= WORK REQUIRED =
Reproduce every line of the material below without changing any characters, and omit the pictures from your output.

= RECORDS FOR THE EXERCISE =
--- start ---

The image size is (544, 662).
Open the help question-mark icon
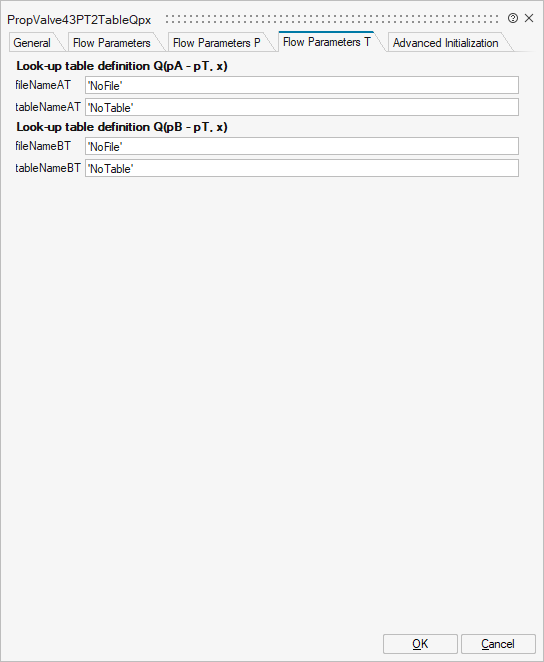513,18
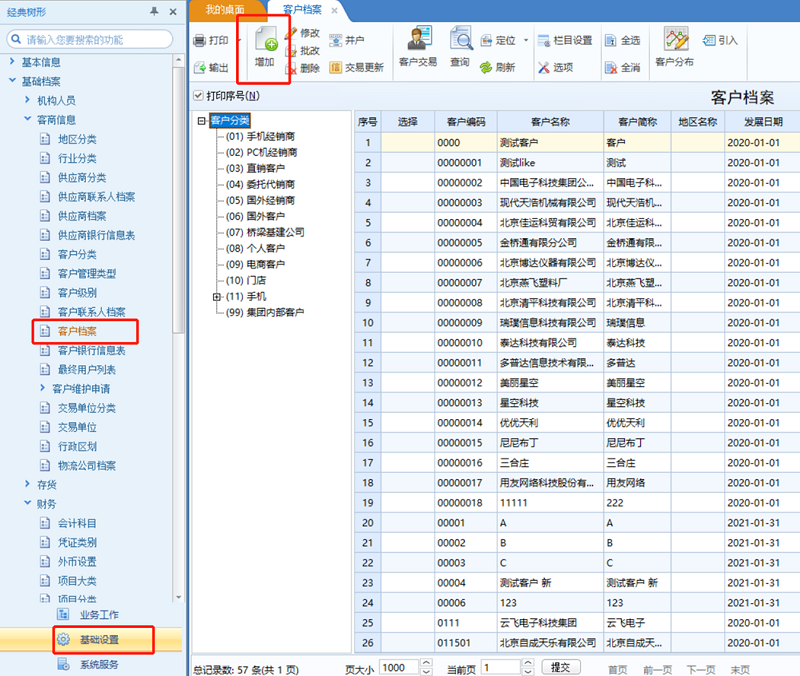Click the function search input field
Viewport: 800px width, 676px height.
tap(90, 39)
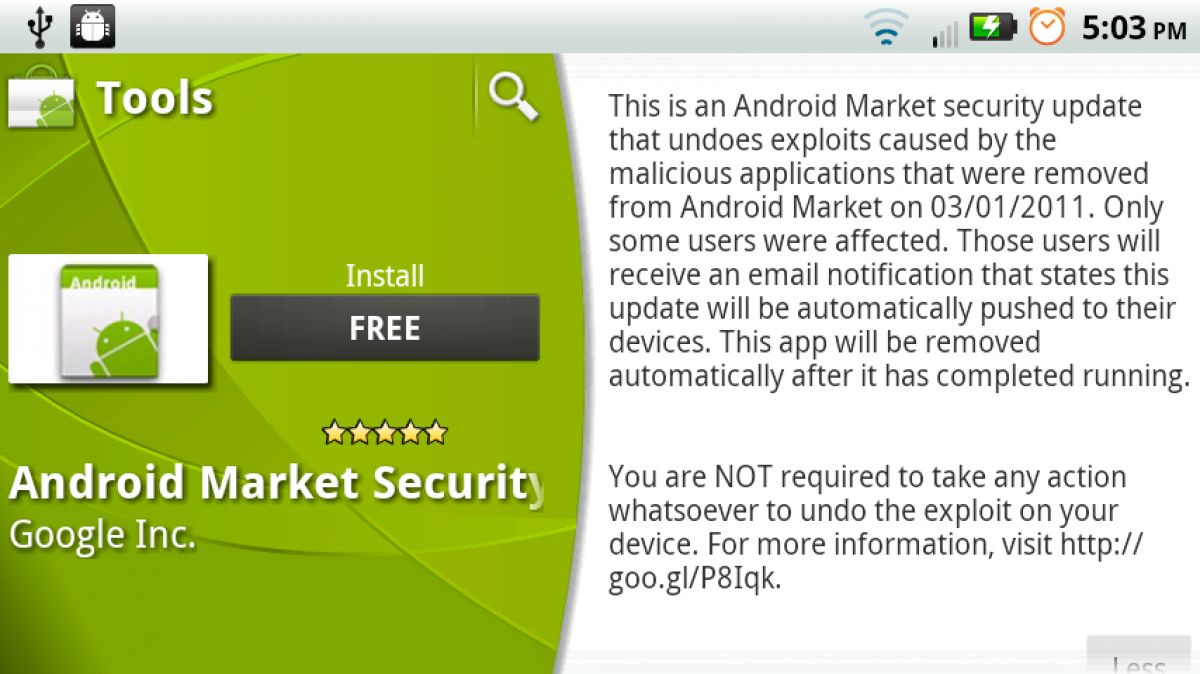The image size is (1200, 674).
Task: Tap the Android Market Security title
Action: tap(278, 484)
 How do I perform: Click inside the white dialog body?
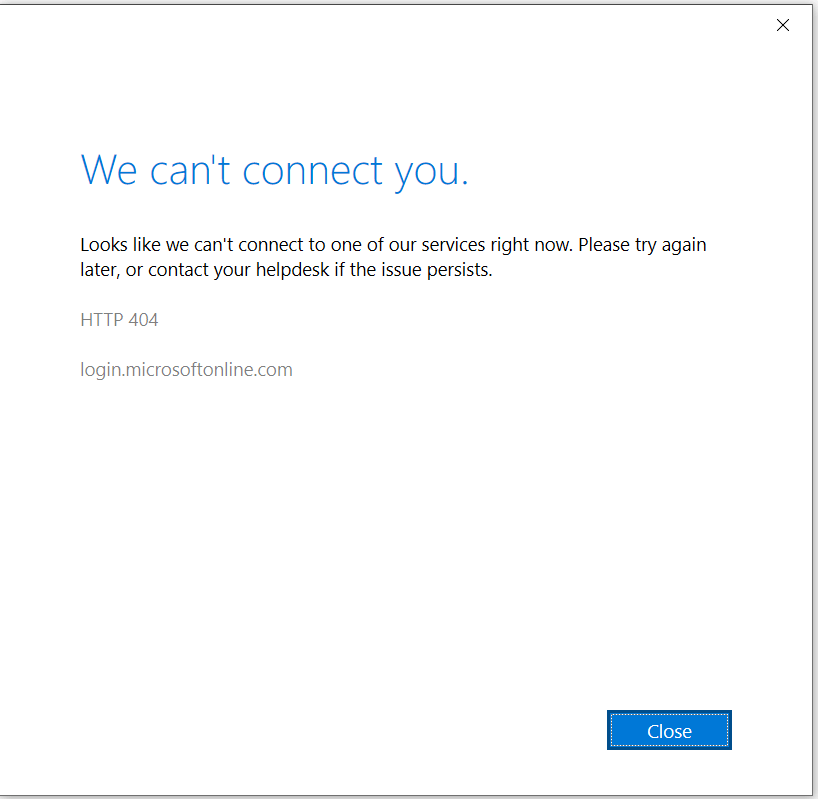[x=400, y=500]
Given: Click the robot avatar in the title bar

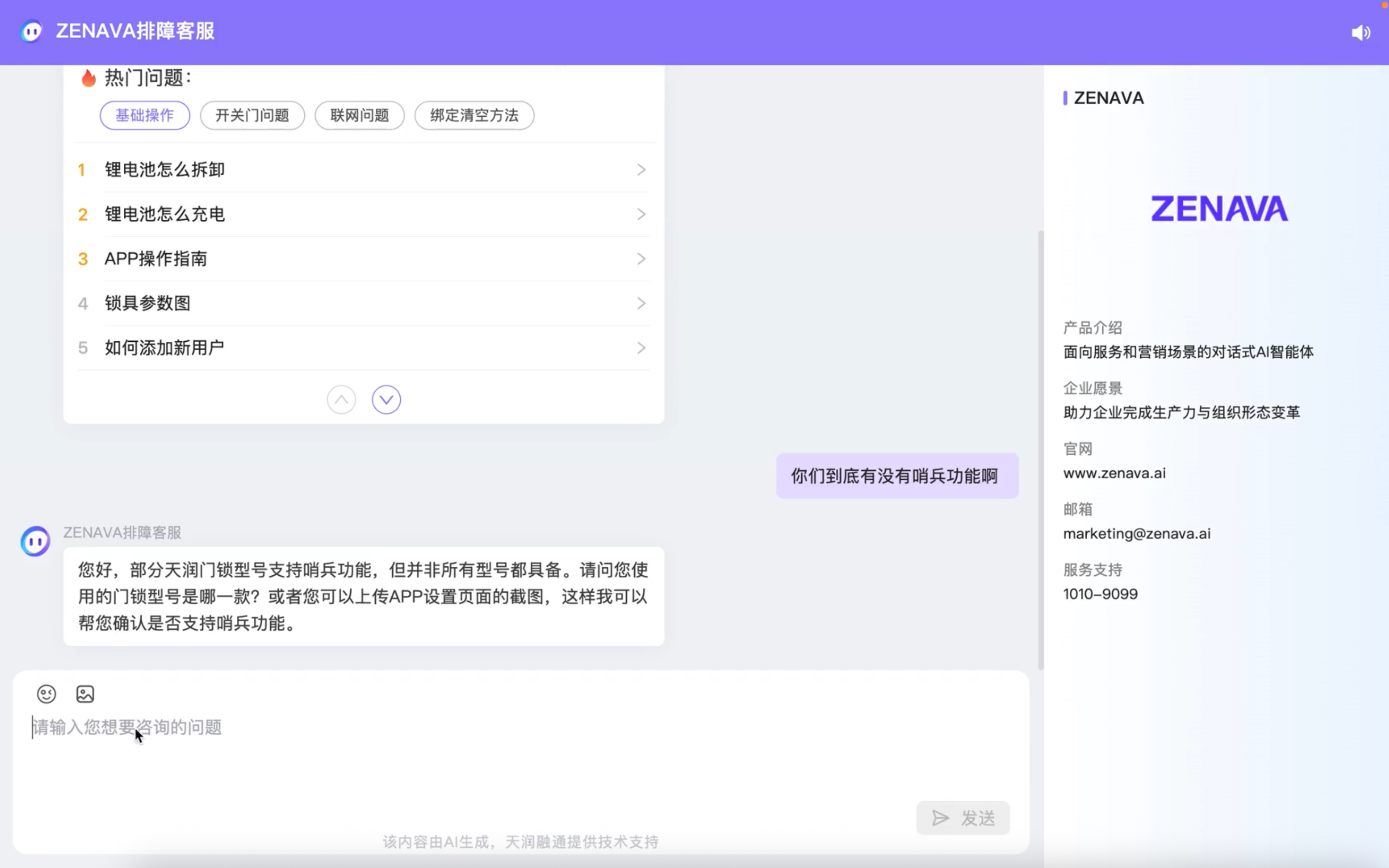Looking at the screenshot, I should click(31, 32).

--- end ---

= SOLVED PROBLEM =
The image size is (544, 662).
Open the help question-mark icon
513,18
Click the function search input field
Viewport: 800px width, 676px height.
tap(90, 39)
The image size is (1200, 674).
Task: Tap the Android Market Security title
Action: tap(278, 484)
 How do I perform: Click inside the white dialog body?
[x=400, y=500]
Given: Click the robot avatar in the title bar

Looking at the screenshot, I should click(31, 32).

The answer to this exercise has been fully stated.